The trend towards remote storage and analysis of data leads to the development of platforms providing a central infrastructure that manages the remote connection to customers, offers storage for collected data, and can perform analytics on the collected data. One crucial aspect of such platforms is confidentiality and integrity, i.e., the platform should not learn anything about the data it stores and processes, while executing aggregation and other functions on the data.
The difficulty of achieving this goal increases when there are several users, which neither trust each other nor the storage and processing platform, yet functions across all users must be carried out. A specific case of this problem is fleet management. A fleet is a set of serviced products/systems of the same type that are managed together, e.g., by a single asset owner. In particular this concerns the scenario where several customers provide encrypted data to a particular platform, which in turn computes key performance indicators, KPIs, across this data without learning more than the computed aggregate values. In this context KPIs, hereinafter also referred to as performance indicator, refer to any aggregate function over any set of the device's output data or over any set of performance data relating to the device itself.
In particular, product line managers at a company with a multi-vendor strategy who are responsible for a fleet of products would like to aggregate/compose/combine the results of individual asset health checks of the equipment by the equipment type. This allows the product line managers to know at any point in time how the fleet is performing and which members of the fleet require attention. This information helps to rapidly respond to inquiries from management, schedule maintenance actions, and also to compare their fleet with those of competitors.
This use case is different from classic remote data processing since every customer ideally encrypts their data with their own private key, yet the service provider should be able to derive actionable insights from this information. In contrast to traditional multi-party computation, the customers should be involved as little as possible. In the ideal case, they provide input only and are not needed for further interactions.
Privacy is considered to be a key requirement by customers. In the chemical industry, for example, chemical reactions are well known, but the customers consider the intellectual property to be the production process.

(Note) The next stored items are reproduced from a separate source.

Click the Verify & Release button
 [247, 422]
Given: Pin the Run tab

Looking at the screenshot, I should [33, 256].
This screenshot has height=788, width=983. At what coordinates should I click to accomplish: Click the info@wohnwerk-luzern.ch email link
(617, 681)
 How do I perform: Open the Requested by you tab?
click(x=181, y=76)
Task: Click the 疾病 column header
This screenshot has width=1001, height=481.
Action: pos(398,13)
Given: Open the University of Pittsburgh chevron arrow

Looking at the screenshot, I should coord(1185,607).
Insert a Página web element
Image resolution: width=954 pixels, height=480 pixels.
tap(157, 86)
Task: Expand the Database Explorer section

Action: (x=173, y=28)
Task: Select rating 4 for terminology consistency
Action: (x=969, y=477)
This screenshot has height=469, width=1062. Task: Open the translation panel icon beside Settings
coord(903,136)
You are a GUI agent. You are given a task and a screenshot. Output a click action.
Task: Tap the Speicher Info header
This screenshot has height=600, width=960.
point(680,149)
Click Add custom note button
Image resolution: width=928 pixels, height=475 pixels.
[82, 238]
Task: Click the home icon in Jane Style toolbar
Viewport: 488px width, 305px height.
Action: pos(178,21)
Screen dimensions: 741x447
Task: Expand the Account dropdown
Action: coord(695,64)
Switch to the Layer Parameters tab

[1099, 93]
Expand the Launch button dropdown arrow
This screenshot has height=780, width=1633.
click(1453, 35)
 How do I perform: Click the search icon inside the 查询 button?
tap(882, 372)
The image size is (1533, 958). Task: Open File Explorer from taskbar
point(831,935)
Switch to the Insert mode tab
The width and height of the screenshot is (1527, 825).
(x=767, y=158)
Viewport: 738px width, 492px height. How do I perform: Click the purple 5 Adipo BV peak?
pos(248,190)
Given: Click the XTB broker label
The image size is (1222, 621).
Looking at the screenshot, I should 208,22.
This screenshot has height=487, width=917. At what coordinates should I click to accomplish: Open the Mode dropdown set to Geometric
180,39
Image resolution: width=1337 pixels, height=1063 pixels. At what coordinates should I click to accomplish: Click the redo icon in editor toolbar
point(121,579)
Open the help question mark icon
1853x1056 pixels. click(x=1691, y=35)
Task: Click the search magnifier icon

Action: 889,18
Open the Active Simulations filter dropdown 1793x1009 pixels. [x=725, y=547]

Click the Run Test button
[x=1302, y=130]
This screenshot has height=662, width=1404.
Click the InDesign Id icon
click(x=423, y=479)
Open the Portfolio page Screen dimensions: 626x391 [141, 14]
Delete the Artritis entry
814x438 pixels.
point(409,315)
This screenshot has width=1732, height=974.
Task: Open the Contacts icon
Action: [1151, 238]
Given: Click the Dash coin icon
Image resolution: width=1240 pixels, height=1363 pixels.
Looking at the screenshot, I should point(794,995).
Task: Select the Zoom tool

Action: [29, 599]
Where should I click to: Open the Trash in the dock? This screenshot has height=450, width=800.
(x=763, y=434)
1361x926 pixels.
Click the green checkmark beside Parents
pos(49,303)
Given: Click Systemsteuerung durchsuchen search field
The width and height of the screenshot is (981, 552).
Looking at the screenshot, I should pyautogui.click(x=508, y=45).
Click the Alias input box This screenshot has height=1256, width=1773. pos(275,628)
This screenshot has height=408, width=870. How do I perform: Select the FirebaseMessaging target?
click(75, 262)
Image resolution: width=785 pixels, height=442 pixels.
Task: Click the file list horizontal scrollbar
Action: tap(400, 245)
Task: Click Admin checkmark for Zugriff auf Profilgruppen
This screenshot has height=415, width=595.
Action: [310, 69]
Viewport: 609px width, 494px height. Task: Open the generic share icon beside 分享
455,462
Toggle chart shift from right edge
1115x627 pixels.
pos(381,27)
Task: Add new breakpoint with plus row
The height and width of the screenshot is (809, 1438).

For such applications, even the lead provider is not allowed to view individual parameters, which makes fleet management of the data very difficult.
There is a lot of related work on privacy-preserving outsourcing of computation. However, the mechanisms found in the literature have either different scenarios, weaker security assumptions or higher complexity, e.g., in terms of the required communication between all parties.
[1] relates to efficient outsourcing multi-party computation being based on the assumption that all parties are “semi-honest”, i.e., they faithfully execute the given protocols and only collect information that is accessible to them. However, it is not assumed that an attacker can also actively try to gather information, e.g., by misusing the protocols.
A scheme based on “multi-key fully homomorphic encryption” has also been proposed in [2] that does not require many communication rounds; however, the decryption phase is interactive and the computational overhead is large [2].
The journal contribution of Rafik et al., “SA-SPKC: Secure and efficient aggregation scheme for wireless sensor networks using stateful public key cryptography”, IEEE Programming and Systems (ISPS), 2013 11th International Symposium, p. 96-102, relates to data aggregation in wireless sensor networks and a respective security protocol which addresses the security services for the wireless sensor networks wherein only the base station can verify the individual data and identify the malicious node.
The journal contribution of Lu et al., “EPPA: An Efficient and Privacy-Preserving Aggregation Scheme for Secure Smart Grid Communications”, IEEE TRANSACTIONS ON PARALLEL AND DISTRIBUTED SYSTEMS, 2012, p. 1621-1631, relates to an aggregation scheme for secure smart grid communications.